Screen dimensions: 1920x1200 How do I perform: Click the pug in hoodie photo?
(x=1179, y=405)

...

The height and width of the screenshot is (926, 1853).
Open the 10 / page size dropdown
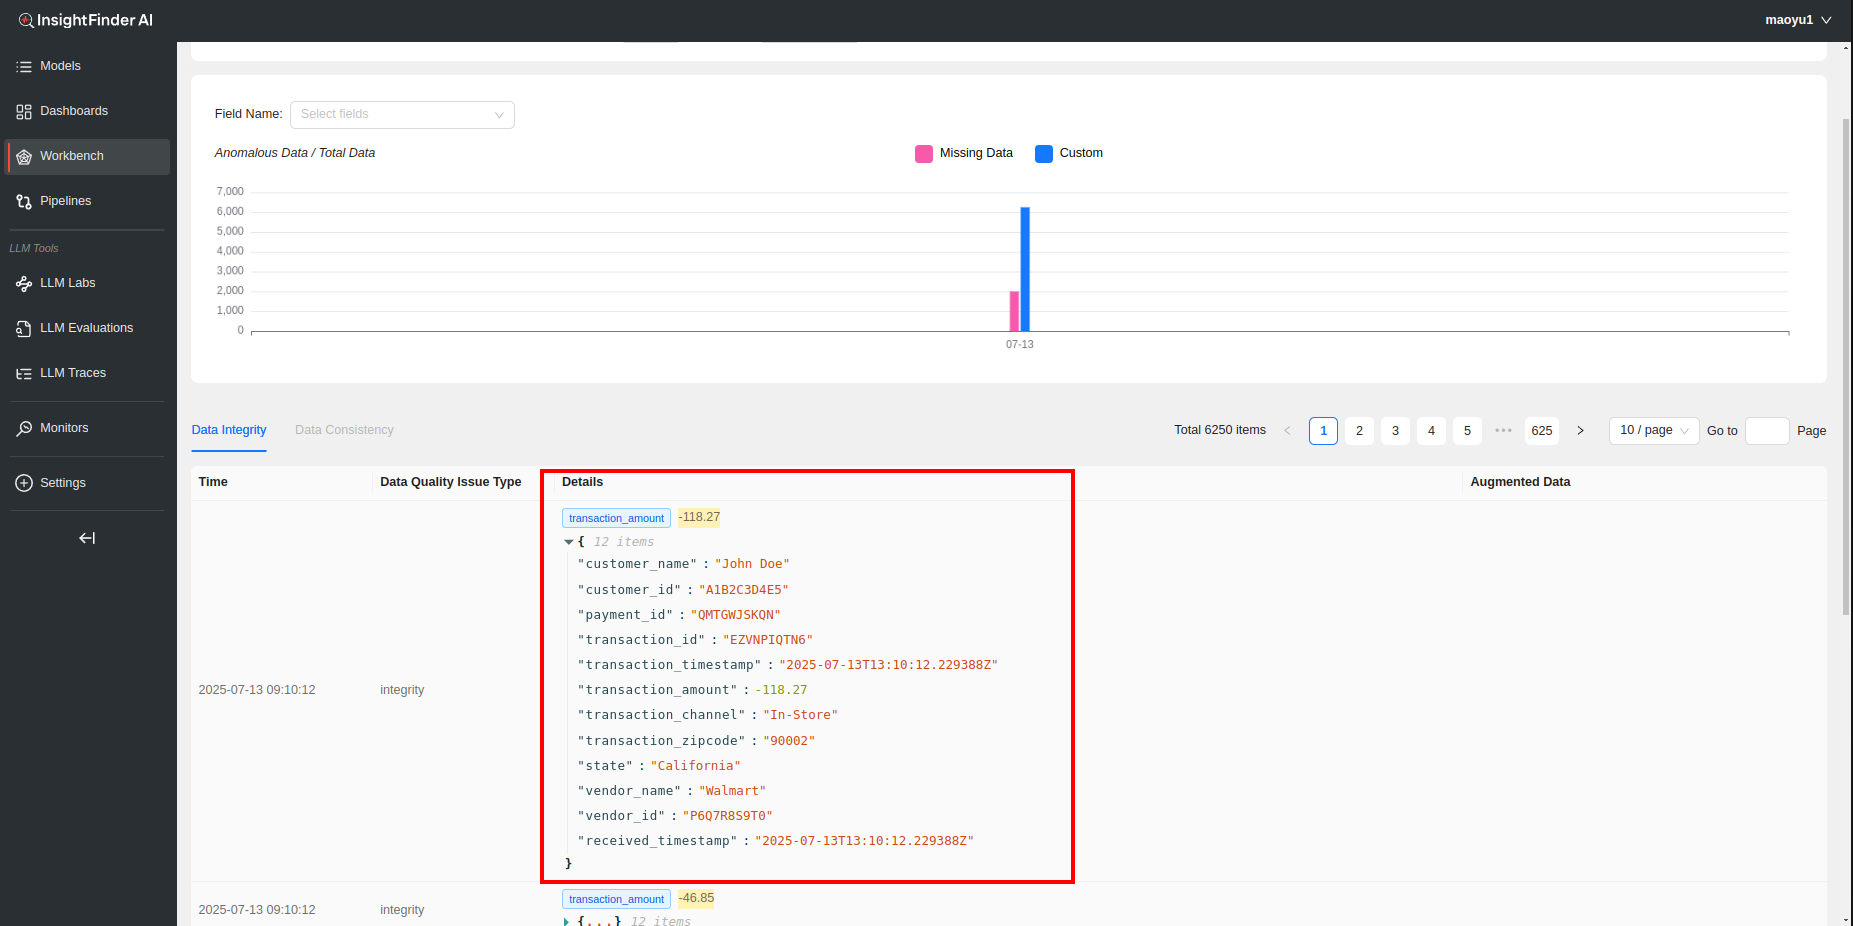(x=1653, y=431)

...

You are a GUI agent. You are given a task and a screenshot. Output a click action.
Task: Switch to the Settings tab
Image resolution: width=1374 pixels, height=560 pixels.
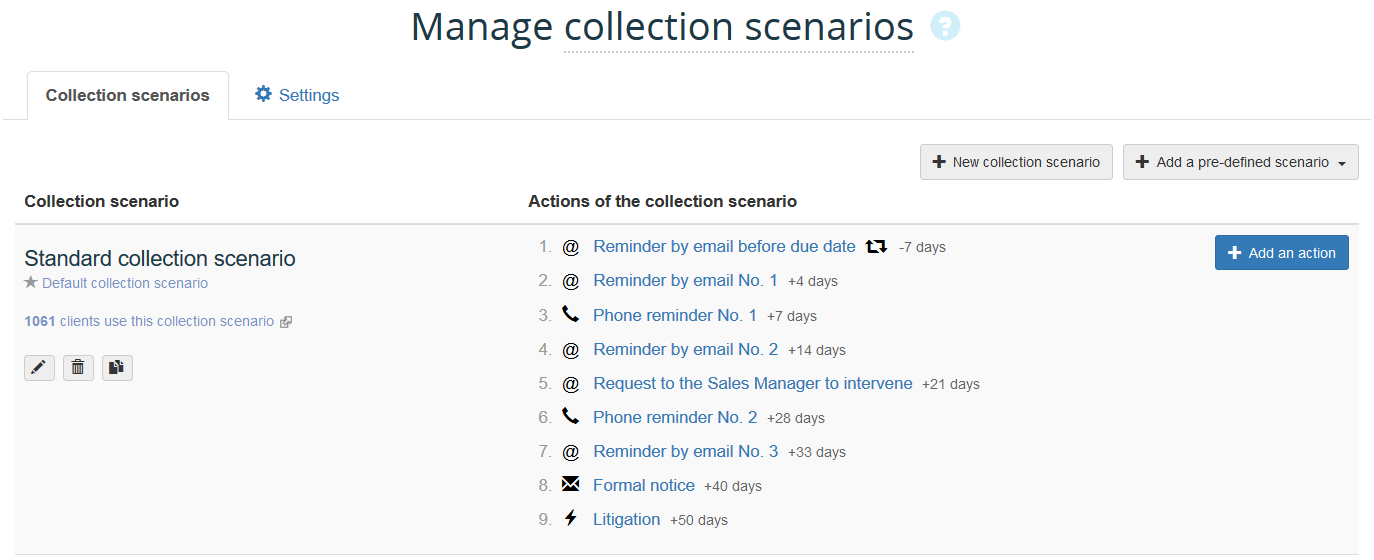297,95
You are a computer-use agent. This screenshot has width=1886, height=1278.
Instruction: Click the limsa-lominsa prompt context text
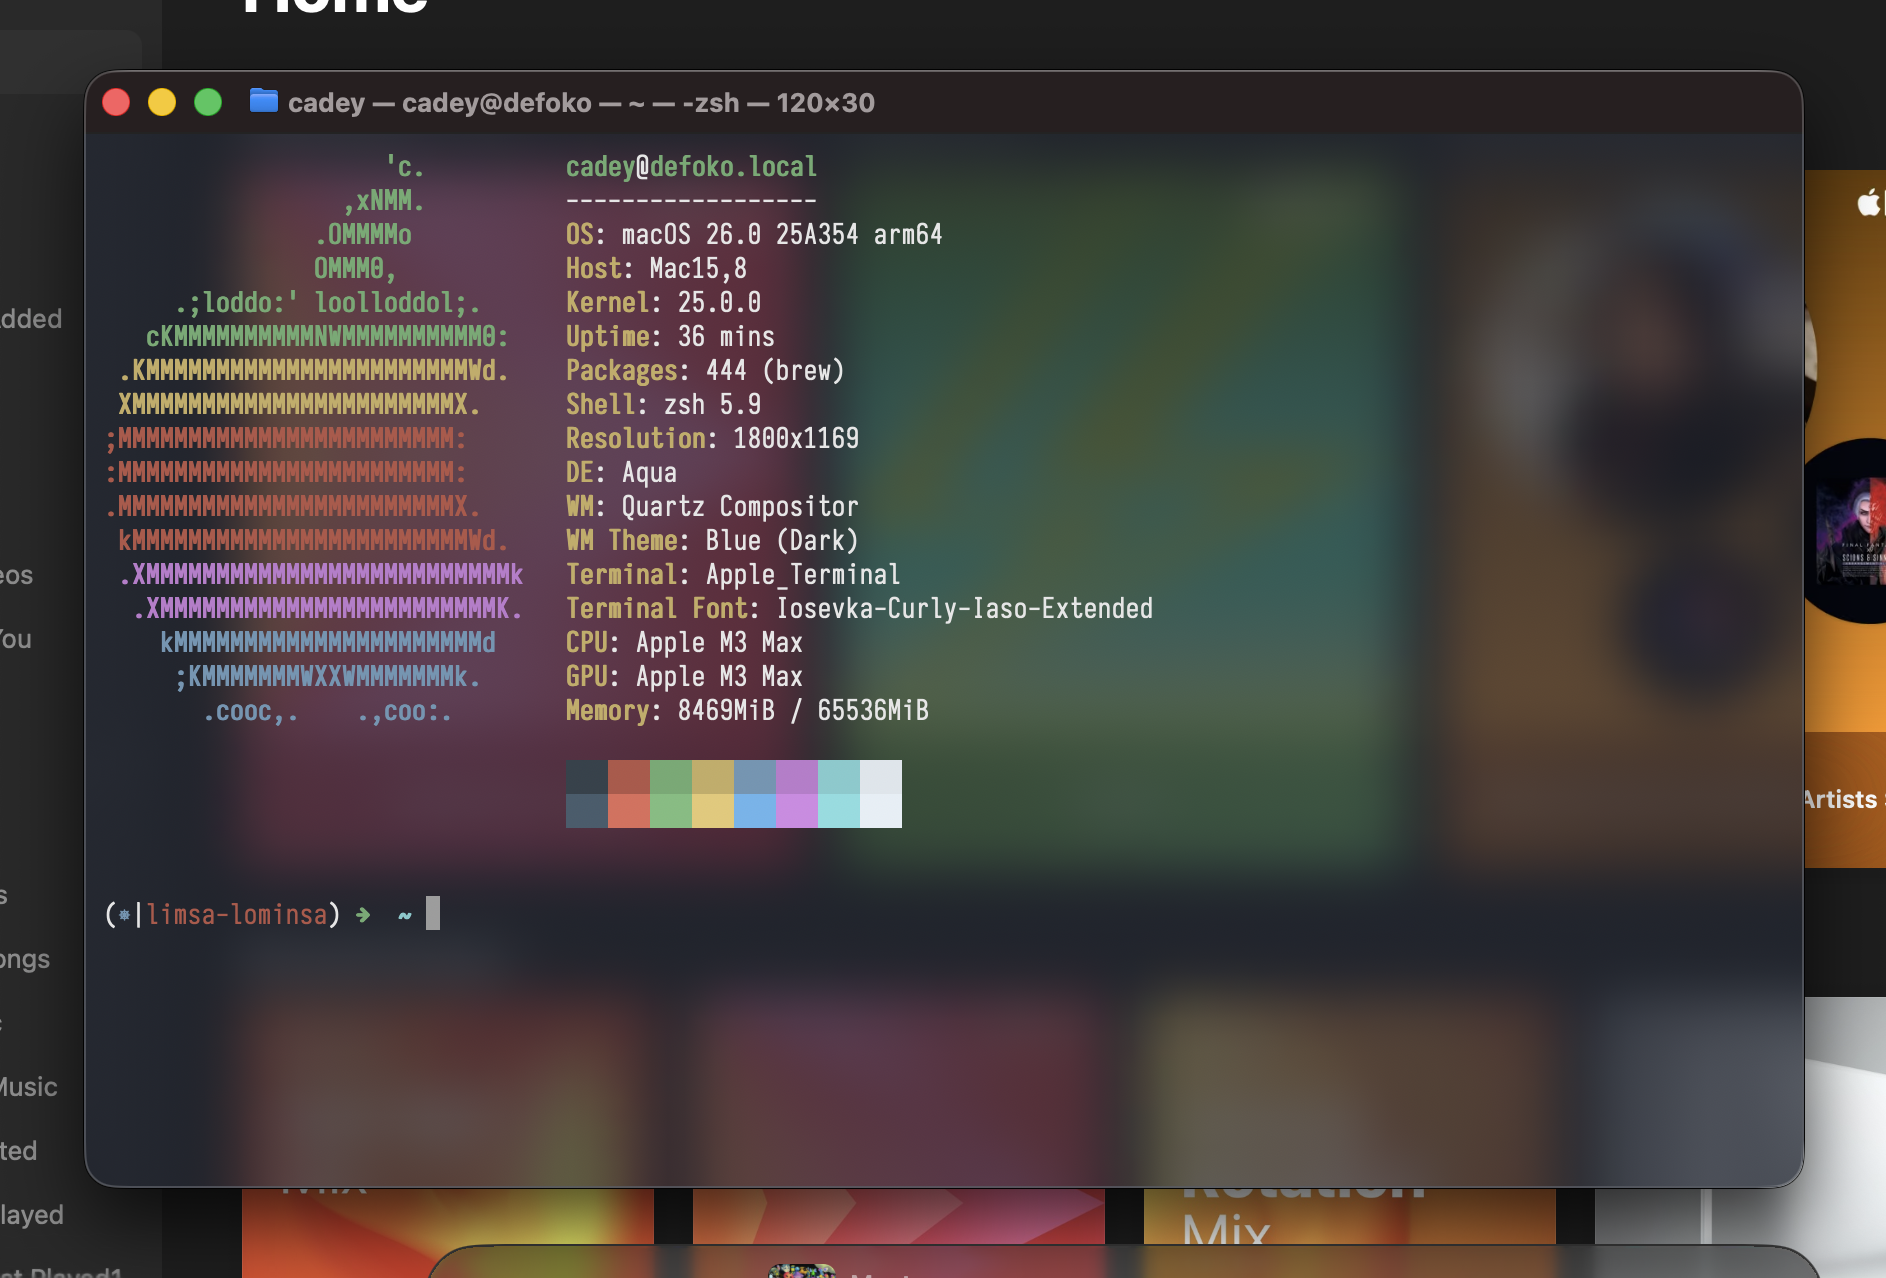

• **PROBLEM STATEMENT**: Give the lines of the listing starting at the one containing "Screen dimensions: 1920x1200" and ending at the one containing "(x=1179, y=405)" as a JSON list of strings, one string per line, with blank lines omitted.

• **FINISHED ANSWER**:
[
  "Screen dimensions: 1920x1200 How do I perform: Click the pug in hoodie photo?",
  "(x=1179, y=405)"
]